Resistor in a Circuit with varying resistance.

[Jonnyto]

Homework Statement

In the circuit of Fig. 23, ℰ, R₁, and R₂ have constant values but R can be varied. Find an expression for R that results in the maximum heating in that resistor.

Homework Equations

V=IR
resistors in parallel add up in inverse,
resistors in series add up directly,

The Attempt at a Solution

Okay so the way I undertook this problem was considering as R₂ and R to be parallel, so I found the equivalent capacitance of those two. I got that new resistance and and then I considered R₁ and then the new parallel system of parallels to be resistors in series. Later I used Kirchoff's Loop rule to isolate the new capacitance. ε-iR_eq=0
I used basic algebra to separate the R from all other values. Was this correct? I left the current, i, in the expression. The current is not actually part of the given.

 

[Sunil Simha]

I used basic algebra to separate the R from all other values. Was this correct? I left the current, i, in the expression. The current is not actually part of the given.

You have obtained current through the required resistor as a function of R right? Plug that in the equation of the power dissipated by the resistor to obtain the power P as a function of R.

Now have you used calculus to find the minima or maxima of a function before?

 

[Jonnyto]

Okay how would I solve it using power? Do I set up the power as a differential dw/dt?
However an issue is that i(the current is not isolated) and it is mixed within all the other values. I can only isolate either the varying resistance or the current or at least I think so.

 

[gneill]

Homework Statement

In the circuit of Fig. 23, ℰ, R₁, and R₂ have constant values but R can be varied. Find an expression for R that results in the maximum heating in that resistor.

Homework Equations

V=IR
resistors in parallel add up in inverse,
resistors in series add up directly,

The Attempt at a Solution

Okay so the way I undertook this problem was considering as R₂ and R to be parallel, so I found the equivalent capacitance of those two. I got that new resistance and and then I considered R₁ and then the new parallel system of parallels to be resistors in series. Later I used Kirchoff's Loop rule to isolate the new capacitance. ε-iR_eq=0
I used basic algebra to separate the R from all other values. Was this correct? I left the current, i, in the expression. The current is not actually part of the given.

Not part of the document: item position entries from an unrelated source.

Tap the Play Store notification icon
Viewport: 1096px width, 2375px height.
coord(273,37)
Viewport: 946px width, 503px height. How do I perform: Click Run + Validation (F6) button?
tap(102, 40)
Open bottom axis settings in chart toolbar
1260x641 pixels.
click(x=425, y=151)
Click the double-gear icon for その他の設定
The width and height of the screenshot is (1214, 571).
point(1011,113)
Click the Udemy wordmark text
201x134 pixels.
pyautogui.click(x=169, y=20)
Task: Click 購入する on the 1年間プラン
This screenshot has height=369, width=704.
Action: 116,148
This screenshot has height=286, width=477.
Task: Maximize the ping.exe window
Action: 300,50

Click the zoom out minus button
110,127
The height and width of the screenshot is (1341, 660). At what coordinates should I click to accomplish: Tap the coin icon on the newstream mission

Um, there' are no capacitors in the given circuit, so surely you're not finding equivalent capacitance. Equivalent resistance perhaps, but not capacitance.

Have you found an expression for the current through resistor R? If so, what did you find?

 

[Sunil Simha]

Okay how would I solve it using power? Do I set up the power as a differential dw/dt?
However an issue is that i(the current is not isolated) and it is mixed within all the other values. I can only isolate either the varying resistance or the current or at least I think so.

Don't write P as dw/dt. Just write power as i²R. In this expression write i in terms of R. You don't need the actual value of i to solve this. (remember, i is the current through the unknown resistor.)

I just want to clarify whether they have taught you to use calculus to find the maxima and minima of a function.